One transfer would necessitate up to 40 minutes of logging data and as many as eight forms. Adding the time spent on the telephone communicating with the other hospital and describing the patient’s condition, the whole process could take an hour or longer, which is more than enough time for the emergency room staff to see to the patient.
Hospitals report to local department of health branches the daily number of emergency room patients, but hospitals are kept in the dark on the availability of beds, Chang said.
Patients always want to transfer to larger hospitals, so requests for spare beds are always refused, Chang said, adding that patients with only slight maladies take up most of the beds and hospitals are often unable to accommodate patients with real needs who come in later.
Cheng Shou-hisa (鄭守夏), a professor at National Taiwan University’s Institute of Health Policy and Management, said that due to the hospitals’ efforts to control budgets, they often only admit patients that require less care, causing other patients to check in at the emergency room and hope to be hospitalized from within the emergency room, Cheng said.
The unwillingness of patients to transfer is also a reason why large hospitals’ emergency rooms are so full.
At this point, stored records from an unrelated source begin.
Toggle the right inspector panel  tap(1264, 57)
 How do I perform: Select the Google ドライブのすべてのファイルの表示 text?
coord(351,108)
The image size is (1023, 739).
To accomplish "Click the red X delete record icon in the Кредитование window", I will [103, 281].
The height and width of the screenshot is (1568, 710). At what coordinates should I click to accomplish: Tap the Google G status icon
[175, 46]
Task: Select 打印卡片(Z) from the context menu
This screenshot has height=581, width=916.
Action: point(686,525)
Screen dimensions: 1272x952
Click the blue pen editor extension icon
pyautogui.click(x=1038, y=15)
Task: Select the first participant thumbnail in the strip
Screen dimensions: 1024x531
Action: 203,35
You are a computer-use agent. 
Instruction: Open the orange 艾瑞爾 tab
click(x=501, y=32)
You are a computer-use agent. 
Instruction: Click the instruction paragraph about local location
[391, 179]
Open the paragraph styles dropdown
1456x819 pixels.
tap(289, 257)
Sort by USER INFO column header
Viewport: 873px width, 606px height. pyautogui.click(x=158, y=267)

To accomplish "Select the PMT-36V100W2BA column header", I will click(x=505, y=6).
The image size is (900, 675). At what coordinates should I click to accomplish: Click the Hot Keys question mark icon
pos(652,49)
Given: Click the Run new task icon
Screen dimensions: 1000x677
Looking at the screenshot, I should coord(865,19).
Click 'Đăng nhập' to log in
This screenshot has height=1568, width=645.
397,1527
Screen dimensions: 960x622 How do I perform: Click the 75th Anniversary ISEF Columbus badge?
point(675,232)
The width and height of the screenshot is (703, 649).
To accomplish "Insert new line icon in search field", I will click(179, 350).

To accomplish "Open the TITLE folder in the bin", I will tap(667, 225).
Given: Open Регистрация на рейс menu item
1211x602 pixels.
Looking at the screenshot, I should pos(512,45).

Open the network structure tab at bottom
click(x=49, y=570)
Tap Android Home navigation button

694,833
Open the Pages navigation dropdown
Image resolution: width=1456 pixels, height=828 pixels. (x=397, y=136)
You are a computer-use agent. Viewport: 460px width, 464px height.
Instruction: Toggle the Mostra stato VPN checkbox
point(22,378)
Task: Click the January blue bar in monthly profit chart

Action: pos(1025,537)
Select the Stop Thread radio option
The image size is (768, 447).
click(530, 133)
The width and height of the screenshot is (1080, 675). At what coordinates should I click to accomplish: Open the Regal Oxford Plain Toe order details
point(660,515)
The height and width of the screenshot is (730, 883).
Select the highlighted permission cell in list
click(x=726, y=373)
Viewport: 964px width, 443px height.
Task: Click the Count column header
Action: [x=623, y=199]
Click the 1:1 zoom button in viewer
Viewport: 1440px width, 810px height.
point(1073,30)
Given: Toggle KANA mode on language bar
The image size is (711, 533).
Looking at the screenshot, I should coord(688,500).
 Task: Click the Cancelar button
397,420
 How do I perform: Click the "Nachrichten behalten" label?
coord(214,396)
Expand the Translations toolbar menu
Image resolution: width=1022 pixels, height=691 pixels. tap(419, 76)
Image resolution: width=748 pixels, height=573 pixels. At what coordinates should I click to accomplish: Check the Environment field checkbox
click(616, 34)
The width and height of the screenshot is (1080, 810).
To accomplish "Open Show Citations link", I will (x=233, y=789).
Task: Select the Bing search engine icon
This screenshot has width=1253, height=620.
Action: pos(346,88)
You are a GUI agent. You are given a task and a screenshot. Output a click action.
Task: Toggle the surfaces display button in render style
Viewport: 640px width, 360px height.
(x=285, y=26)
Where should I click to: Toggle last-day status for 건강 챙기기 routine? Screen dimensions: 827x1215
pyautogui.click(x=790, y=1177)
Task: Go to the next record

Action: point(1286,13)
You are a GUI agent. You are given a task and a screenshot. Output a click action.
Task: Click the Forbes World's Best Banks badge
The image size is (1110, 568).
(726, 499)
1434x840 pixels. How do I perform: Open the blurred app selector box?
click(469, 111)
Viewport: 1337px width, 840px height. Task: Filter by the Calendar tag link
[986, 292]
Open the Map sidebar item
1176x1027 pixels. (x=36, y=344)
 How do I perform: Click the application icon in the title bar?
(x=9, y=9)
Some patients are stubborn and wait around for beds to become available, and after two or three days, they check out of the hospital rather than transfer, Chang said.
Despite the NT$300 offered by the department for transfers, there still is insufficient incentive for the hospital or the patients to transfer, Chang said, adding that hospitals also run the risk of disputes with the families of patients whose conditions have worsened after being transferred.
Chang said that since the public often treated the emergency room as a backdoor to medical care, the government should lower the NHI payout for emergency room diagnosis and treatment so people would have to pay a higher fee to discourage inappropriate use of the emergency room.
However, Chen Jih-chang (陳日昌), director-general of the Taiwan Academy of Emergency Department Management, said that lowering the payout for the NHI system would only punish patients that are less well-off.
The public is not familiar with medical conditions; what may appear to be a stomachache may simply be gastroenteritis, or it may be a precursor to a heart attack, Chen said.
However, Chen said that with the large number of patients crowding emergency rooms, it was harder to offer quality service.
Patients are scared of being ignored once they have been transferred, so even if it takes longer to fill out all the required forms, the hospital should be responsible and do so to assure patients that they are not being cast off and ignored.
Cheng also said that a possible solution to the problem was a new payout method for the NHI system and a whole new mindset concerning the use of emergency medical care, adding that if these two key points are not taken seriously then the issue will remain unresolved.